# want a led 16'' monitor



## captain_volt (Aug 5, 2011)

I want to change to a led monitor. How about intex 16'' led monitor?
are they good?


----------



## desiibond (Aug 5, 2011)

captain_volt said:


> I want to change to a led monitor. How about intex 16'' led monitor?
> are they good?



What is your budget? and stay away from intex microtek zebronics ****


----------



## captain_volt (Aug 6, 2011)

desiibond said:


> What is your budget? and stay away from intex microtek zebronics ****



MY budget is  4000 INR. Any special reason to keep those brands out?


----------



## saswat23 (Aug 6, 2011)

Because at this price you can get LEDs from Branded monitors.
Look for Accer/Asus LED 16inch available for 4.2k.


----------



## captain_volt (Aug 7, 2011)

saswat23 said:


> Because at this price you can get LEDs from Branded monitors.
> Look for Accer/Asus LED 16inch available for 4.2k.[/QU
> 
> 
> acer /  asus best in this category?


----------



## dashing.sujay (Aug 7, 2011)

[/QUOTE]
 acer /  asus best in this category?[/QUOTE]
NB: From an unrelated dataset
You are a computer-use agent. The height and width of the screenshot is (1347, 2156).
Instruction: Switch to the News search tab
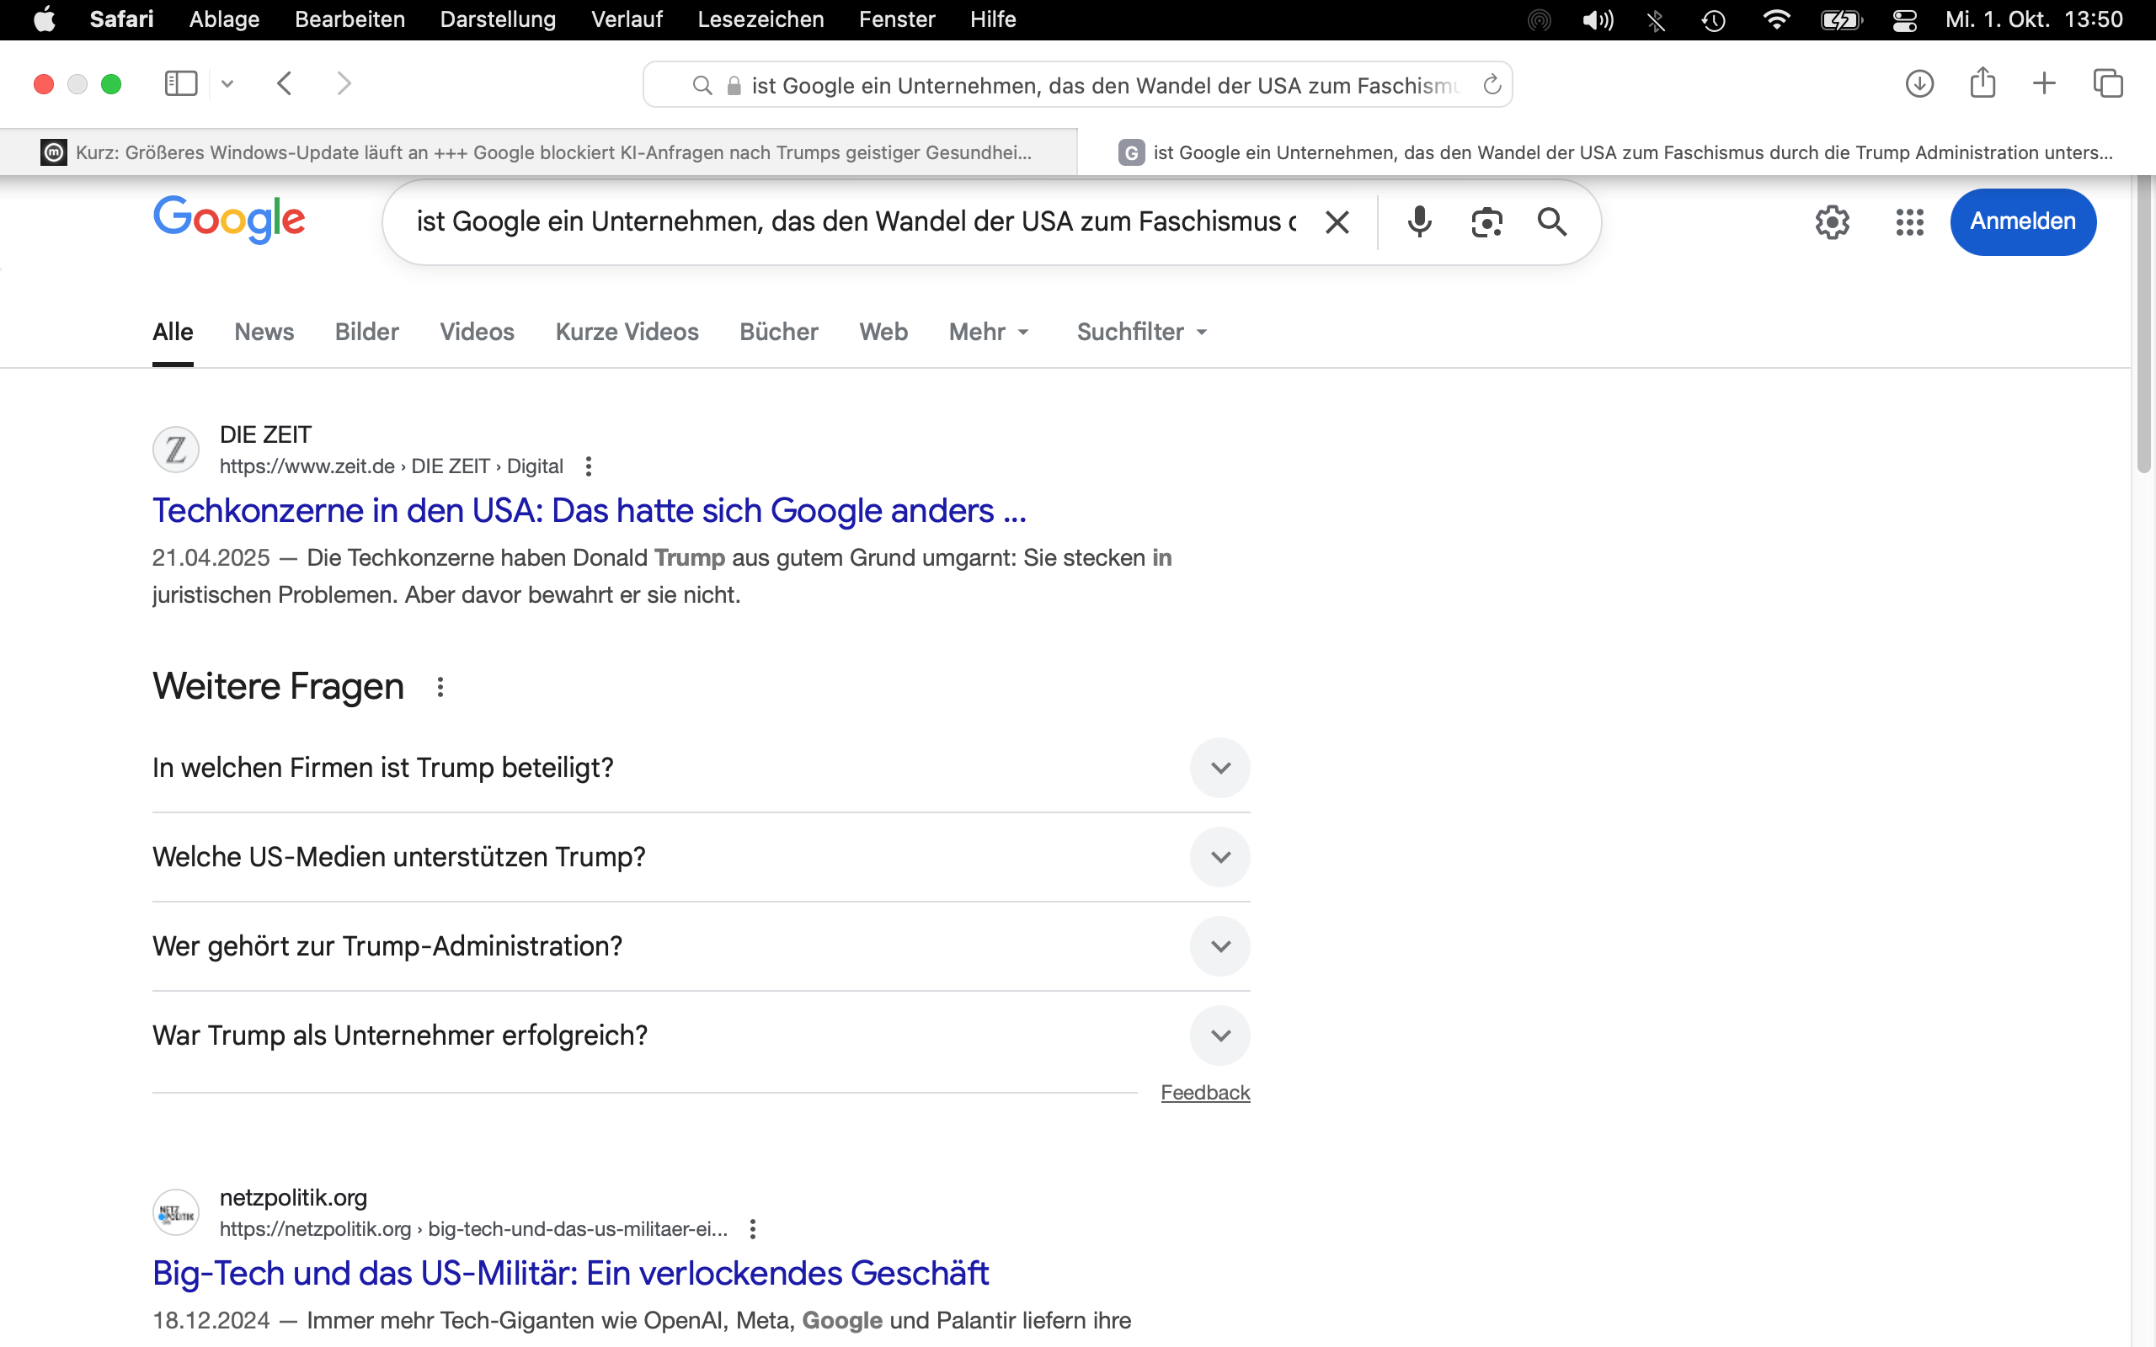[x=264, y=332]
No brand can be said as "best", but ya better than those which desibond mentioned. You can also go for AOC/DELL.

Check out *AOC e1620Swb* for 4.1k. Its best at ur budget.


----------



## saswat23 (Aug 7, 2011)

Yes, AOC is a good brand too. But is this model LED one.


----------



## dashing.sujay (Aug 7, 2011)

saswat23 said:


> Yes, AOC is a good brand too. But is this model LED one.



Ya its a LED one


----------